I had KO2 275/70/18s on the GXOT+. No rub even at full lock while flexed.

They are quite a bit stiffer than the stock Toyos, but I've been running e-rated tires on all my LCs for a long time. For me it was worth it as I frequently get off-road. While I was LCDC, there were two other Overtrails with the stock Toyos. There were THREE flats between the two trucks. While I didn't have any issues at 18psig and loaded down.
I doubt that had anything to do with your load rating. Any KO2 is going to be tougher than those Toyos. Both are technically 'AT' tires but the BFGs are far more rugged.
 
Last edited:
I doubt that had anything to do with your load rating. Any KO2 is going to be tougher than those Toyos. Both are technically 'AT' tires but the BFGs are far more rugged.
That’s what I’m getting. The KO2 E rating is in part due to its heavy construction. IIRC it has a 10MM thick sidewall.
 
I doubt that had anything to do with your load rating. Any KO2 is going to be tougher than those Toyos. Both are technically 'AT' tires but the BFGs are far more rugged.
Toyos are a pretty light tire for an AT. That weight reduction has to come from somewhere. My tire guys likes Toyos for ride and treadwear, but I passed over them for the heavier-carcass Falkens.

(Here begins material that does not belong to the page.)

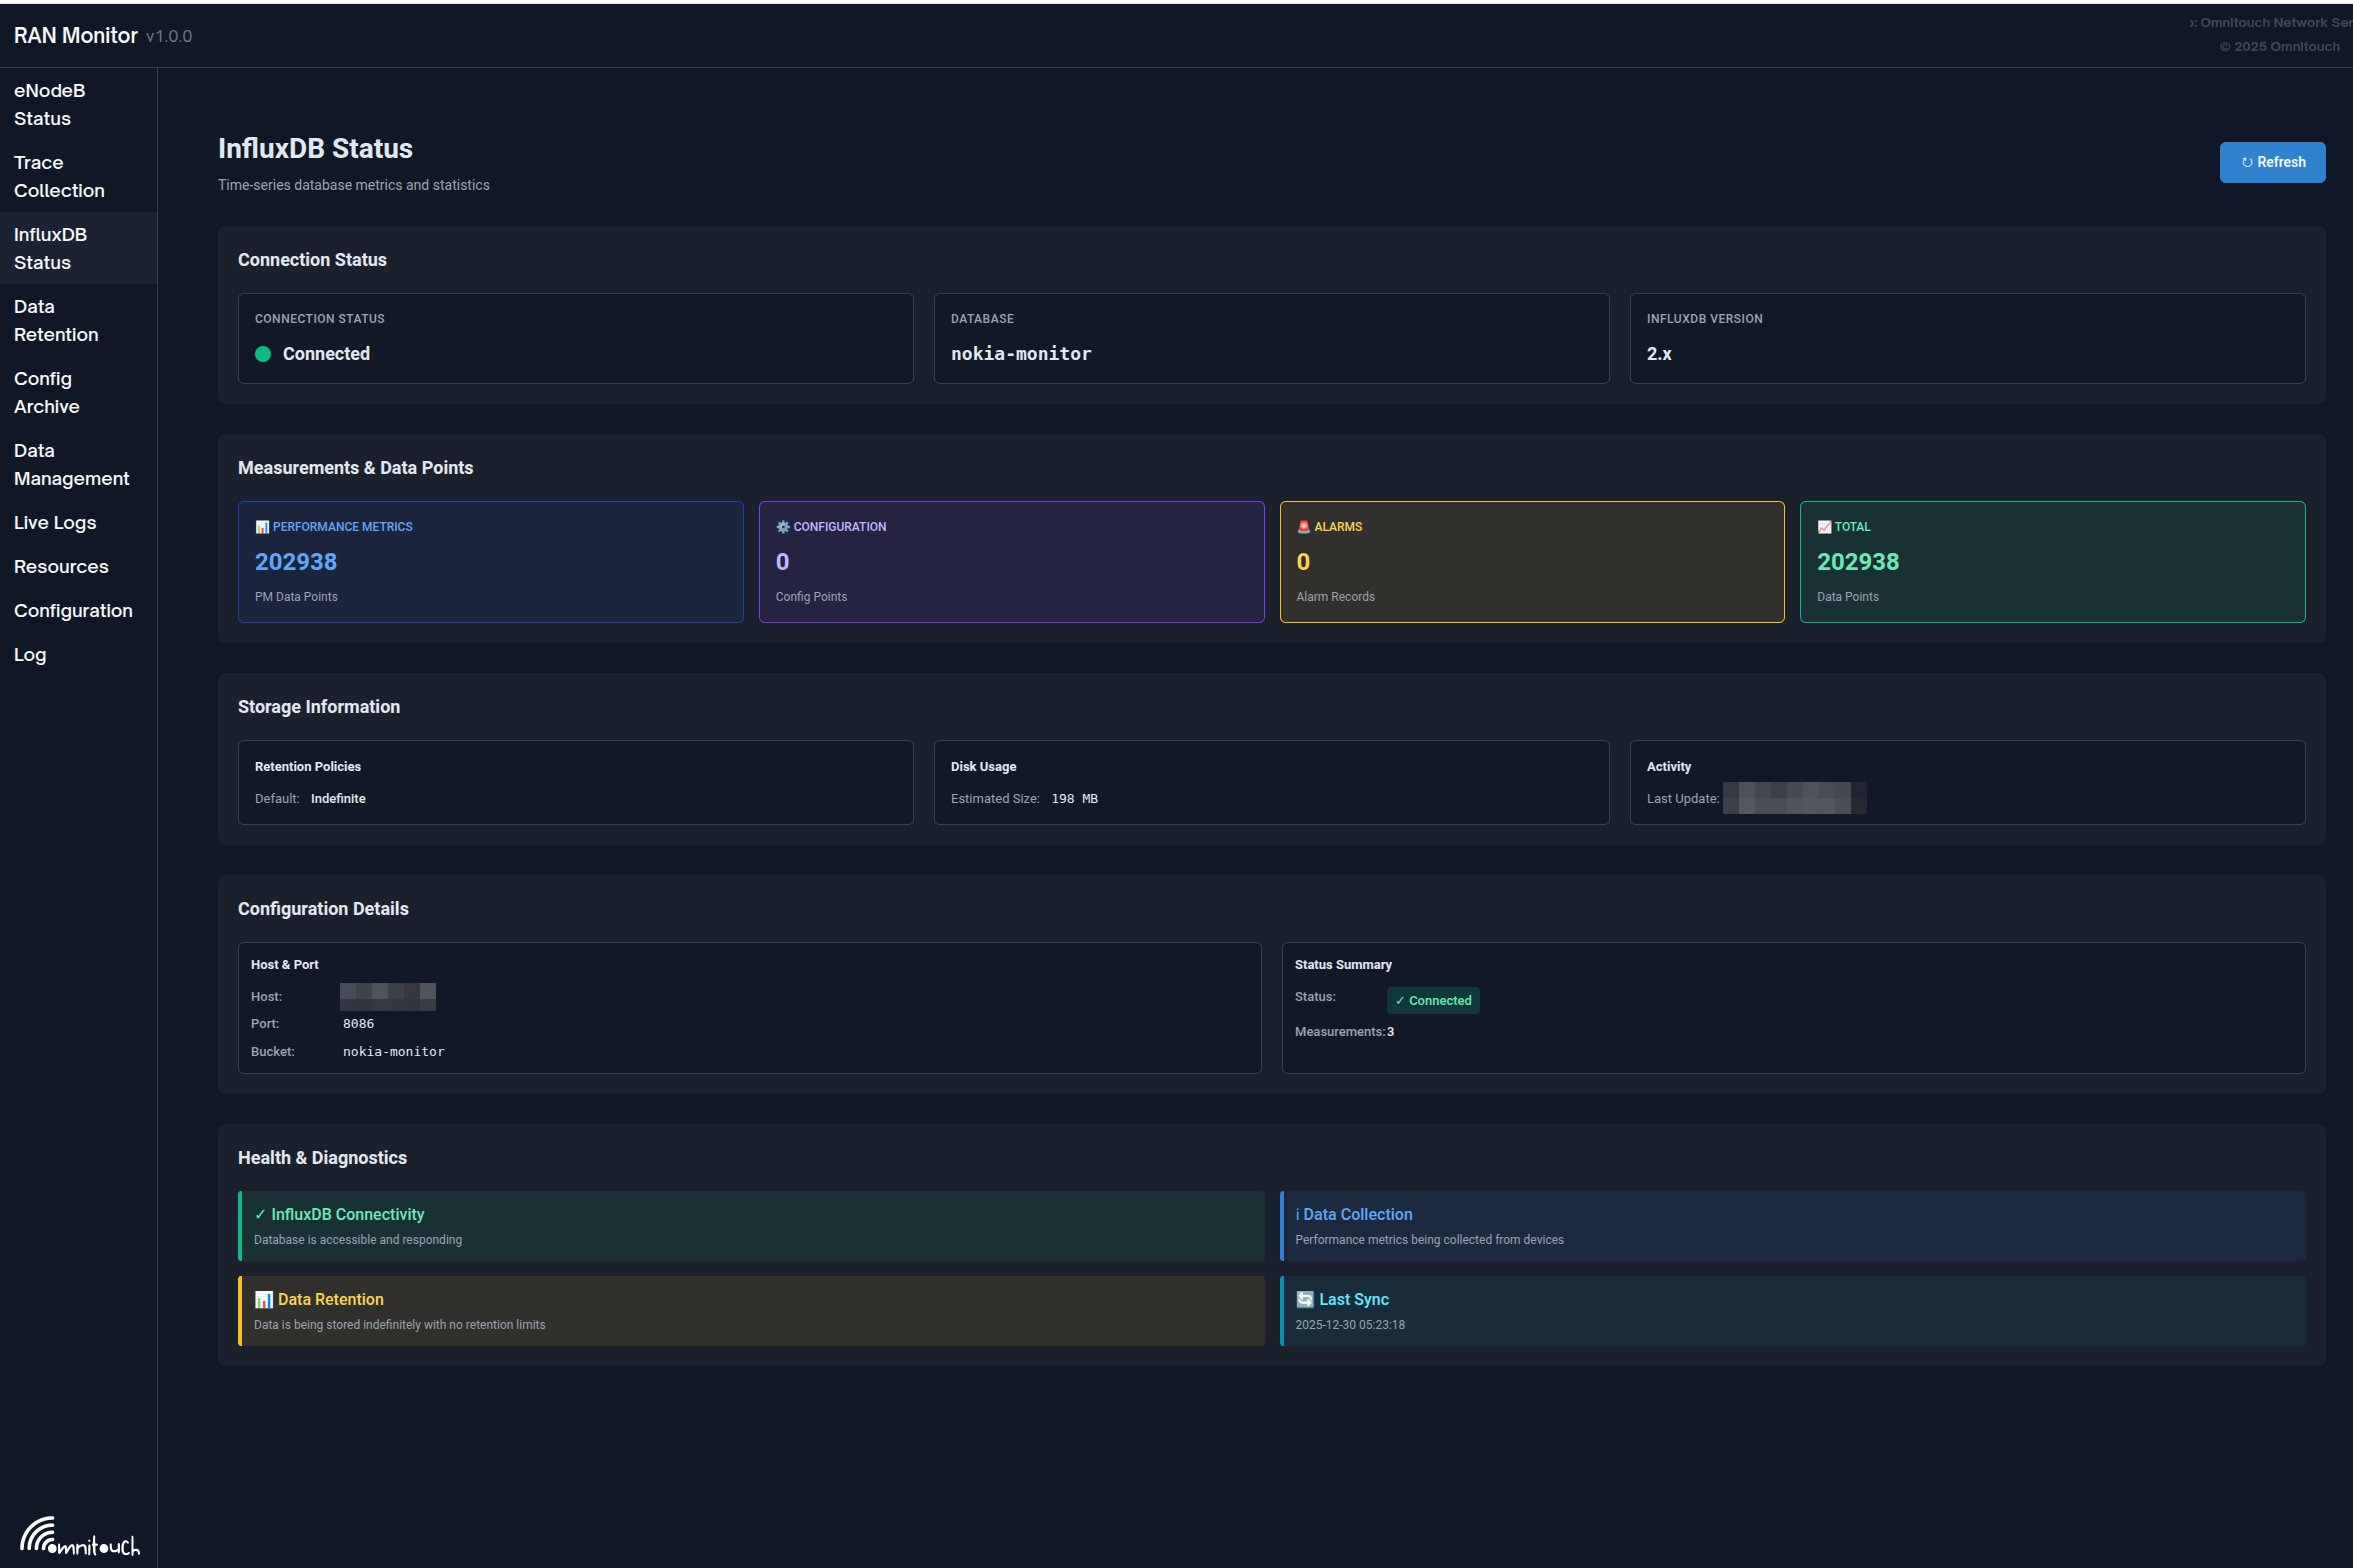Click the Last Sync icon

coord(1305,1299)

Would have considered KO3s but they are pretty darn heavy in a 285/70R17. About 4# more than a Falken ATWA4 which is already a heavy tire. You have to stop somewhere on the weight.
 
Toyos are a pretty light tire for an AT. That weight reduction has to come from somewhere. My tire guys likes Toyos for ride and treadwear, but I passed over them for the heavier-carcass Falkens.

Would have considered KO3s but they are pretty darn heavy in a 285/70R17. About 4# more than a Falken ATWA4 which is already a heavy tire. You have to stop somewhere on the weight.
Agreed. I loved the AT3Whatevers, and prefer them to the KO2...but I got 5 Rubicon takoffs with less than 100 miles on them for $800 so here we are :)
 
Agreed. I loved the AT3Whatevers, and prefer them to the KO2...but I got 5 Rubicon takoffs with less than 100 miles on them for $800 so here we are :)
Smokin' deal. $1300-ish plus tax for my AT4Ws. They were $165 a piece in 2020 when Falken was still in the phase of purchasing the US AT tire market.